Rethink laws on ganja

I too am an educated young Caymanian with a great and steady job (even though I drink occasionally).

I often wonder why there is so much emphasis placed on the users and abusers of a drug like marijuana when the risks of alcohol and tobacco outweigh that of ‘weed’.

I know a lot of young Caymanians both smart and not so smart, who have tried it in their ‘experimental phase’ and got into trouble for it, whether the first time or after a few tries.

And because of it they now have been branded as ‘criminal’ and finding work is impossible irregardless of their merits or that is was a one time mistake.

If our policemen and elected officials would only look at the domino effect caused by putting young Caymanians in jail for this offence a lot of the violence, disturbances and idleness could decline drastically.

I know that there is a vast population of Caymanians, young and old, working and unemployed, white and black that use this drug for whatever reasons they might have and still maintain a good if not high standard of living and they don’t cause trouble or get into fights.

In quite a few countries where there are laws that govern the use of marijuana, the police forces there have seemed to figure out that pursuing criminal charge against marijuana users have proved futile and a waste of precious resources that could be put to better use.

I think that if an officer of the law can find the time to drive around the streets of Cayman looking for individuals consuming ganja that simply means the crime in our islands is nowhere near as bad as we perceive it to be. But we all know that’s not true. We all know the crime rate in Cayman is rising at an astounding level with new and creative ways that people are finding to defraud others.

Why aren’t the police concentrating on them, or on the guy who imports 50 pounds of ganja verses wasting time on the guy who has one ‘roach’?
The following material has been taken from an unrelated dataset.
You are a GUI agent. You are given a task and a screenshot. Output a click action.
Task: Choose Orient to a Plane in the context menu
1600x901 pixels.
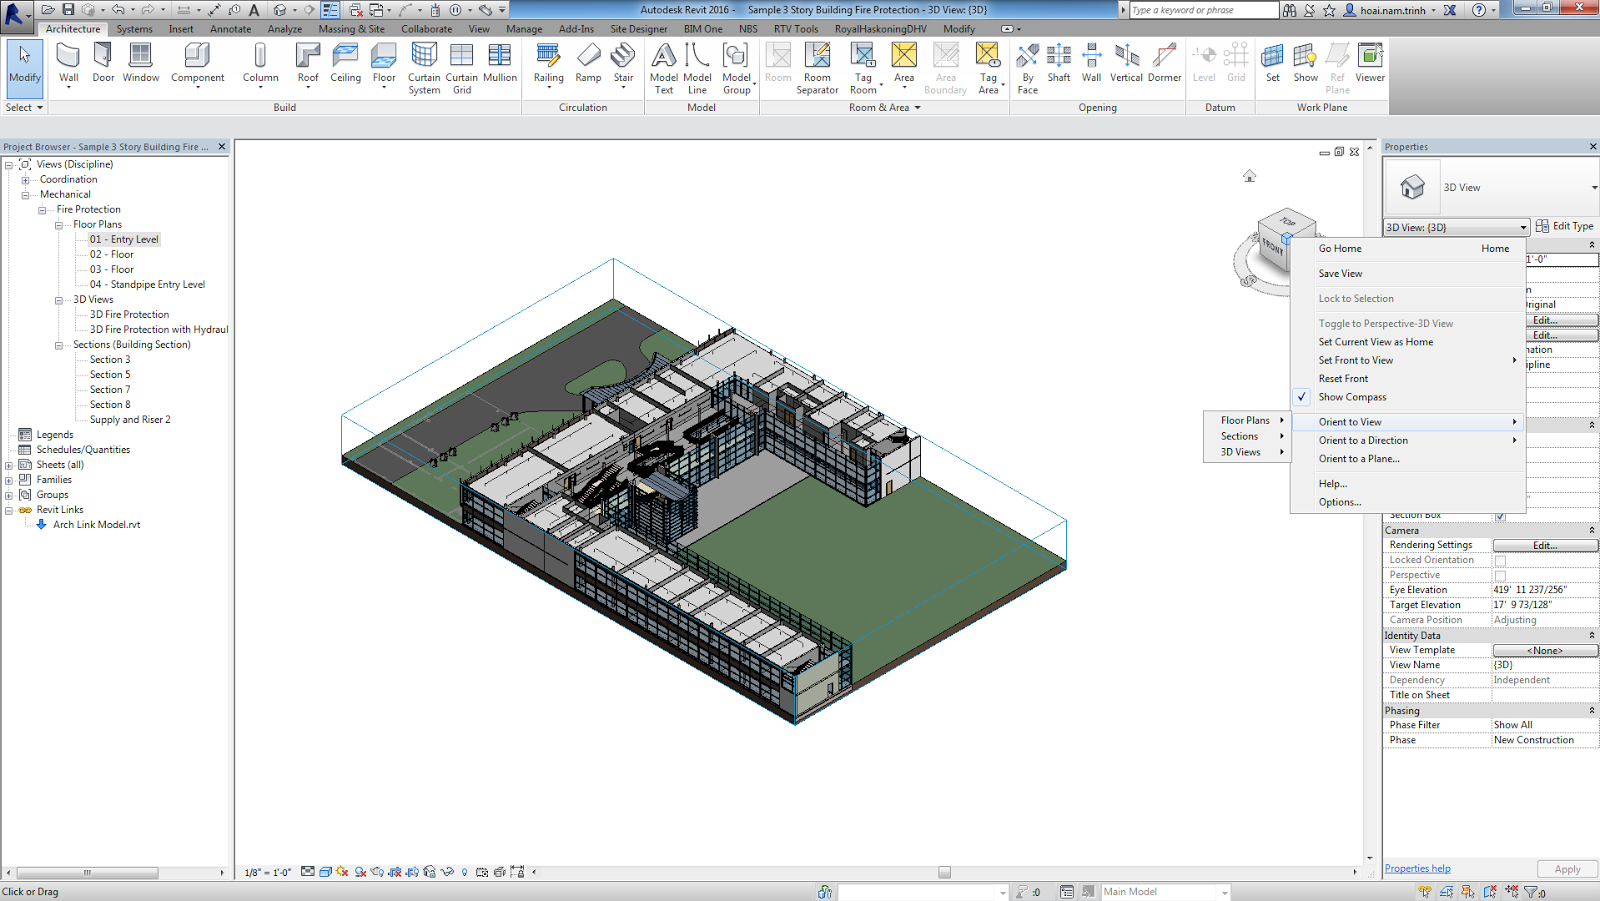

Better yet concentrate on the coke, heroin, ecstasy and PCP importers….oh I forgot, after spending all the money on the hundred or so weed smokers brought in for processing there is no money left to actively pursue, investigate or follow leads in relation to the big boy importers or criminals.

It almost seems like a conspiracy….as if all the big importers and criminals are wealthy, high placed men and women who have ‘paid’ their debts to our society and therefore can carry on whatever schemes best suit their needs and lines their coffers the easiest and quickest?

I do believe this should be looked into but I highly doubt it ever will be.